Zeus apparaissant dans toute sa splendeur réduira en cendres le corps de sa maîtresse Sémélé et placera l’enfant qu’elle portait, Dionysos, dans une entaille pratiquée dans sa cuisse jusqu’à sa naissance trois mois plus tard. La tombe de Sémélé, à Thèbes, fumera pendant des années. Hermès confiera Dionysos à Inô, la sœur de Sémélé, qui acceptera de l’élever et le protègera de la colère d’Héra femme de Zeus en l’habillant avec des vêtements féminins. Héra découvrira la vérité. Elle frappera Inô et Athamas son mari de folie. Toutes les sœurs de Sémélé se joindront aux Bacchanales et seront saisies par un délire.
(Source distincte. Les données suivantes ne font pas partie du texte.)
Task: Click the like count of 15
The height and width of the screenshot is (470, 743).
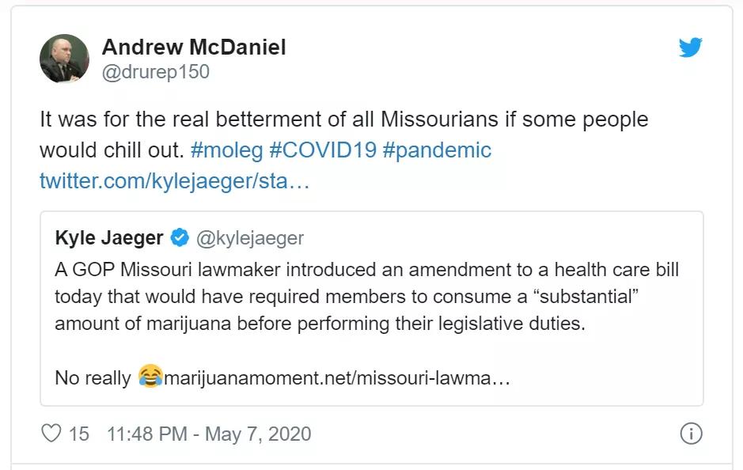Action: coord(78,434)
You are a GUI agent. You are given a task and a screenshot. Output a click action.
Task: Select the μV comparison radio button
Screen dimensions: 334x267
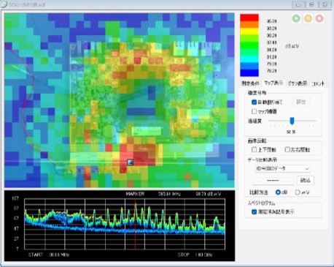point(298,192)
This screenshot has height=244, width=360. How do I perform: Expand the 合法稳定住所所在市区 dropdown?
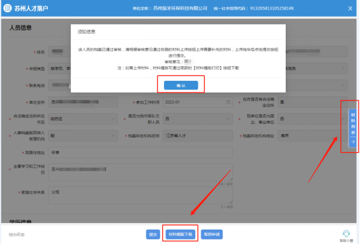83,119
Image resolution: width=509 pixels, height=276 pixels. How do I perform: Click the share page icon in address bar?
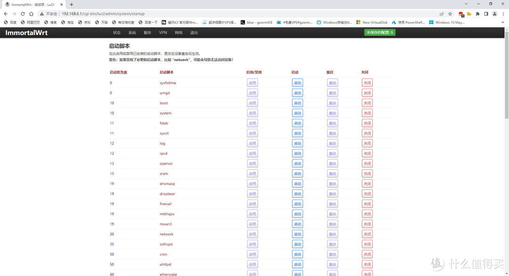pos(442,14)
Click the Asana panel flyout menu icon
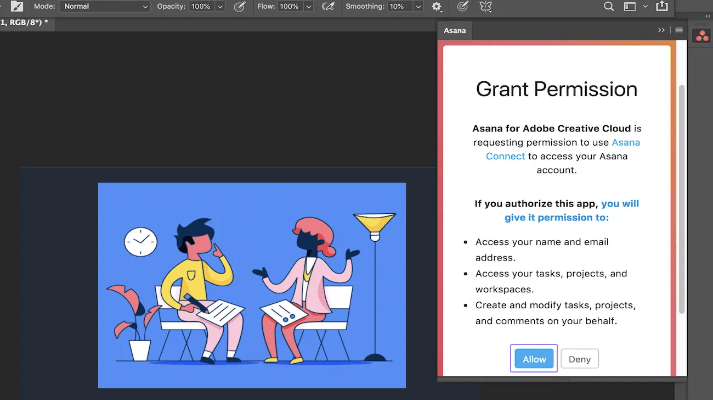Viewport: 713px width, 400px height. (x=678, y=30)
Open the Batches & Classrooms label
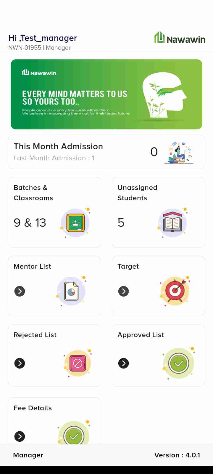Image resolution: width=213 pixels, height=474 pixels. [33, 193]
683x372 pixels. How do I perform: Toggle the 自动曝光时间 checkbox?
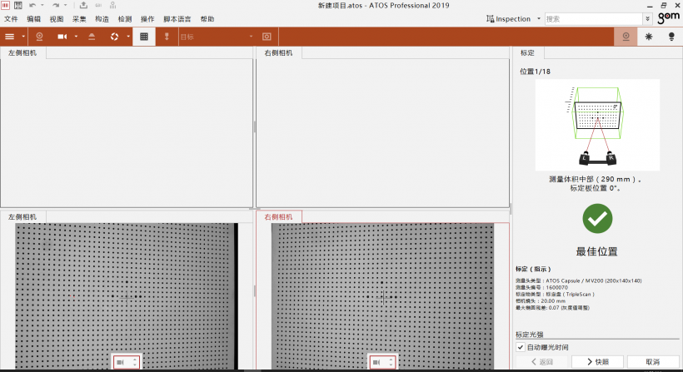click(521, 347)
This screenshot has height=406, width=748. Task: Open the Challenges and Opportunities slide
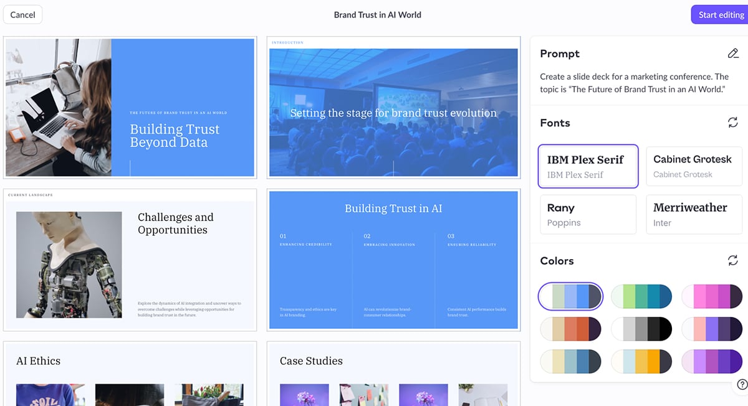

La pièce de théâtre d’Euripide (480/406) "Les Bacchantes", raconte comment Dionysos susciter la curiosité du roi "Penthée" et lui offrira d’assister aux orgies sous un déguisement de femme. Les Bacchantes thébaines, sous la conduite de sa propre mère Agavé et de ses tantes, le découvriront. Dans leur délire, elles le feront tomber de l’arbre dans lequel il s’était caché et le tueront après l’avoir démembré.

Certaines traditions attribueront à Dionysos un fils, "Priape", conçu avec la déesse de l’amour Aphrodite. L'enfant sera également un dieu de la Fertilité et de la Végétation. Le poète "Aristophane" (Vᵉ siècle av. J.-C.) le représentera sous la forme d'un personnage comique dans Les Grenouilles. Les Romains l'identifieront au vieux dieu rustique italique, "Liber Pater". Priape divinité phallique tire son origine du "Feu divin" dont le phallus est l’image. À Délos, le temple de Dionysos, un lit cérémoniel appelé "stibadeïon" était entouré de colonnes ithyphalliques, mutilées depuis, dont seules les testicules ont survécu. L’éjaculation, le jet spermatique, la semence était perçue comme un « feu de la procréation » (21) : il était invoqué comme protecteur de la fertilité agricole et présidait peut-être aussi à la génération animale.

« Pourquoi je suis un destin » Nietzsche, Ecce Homo : comment l’on devient ce que l’on est (22). 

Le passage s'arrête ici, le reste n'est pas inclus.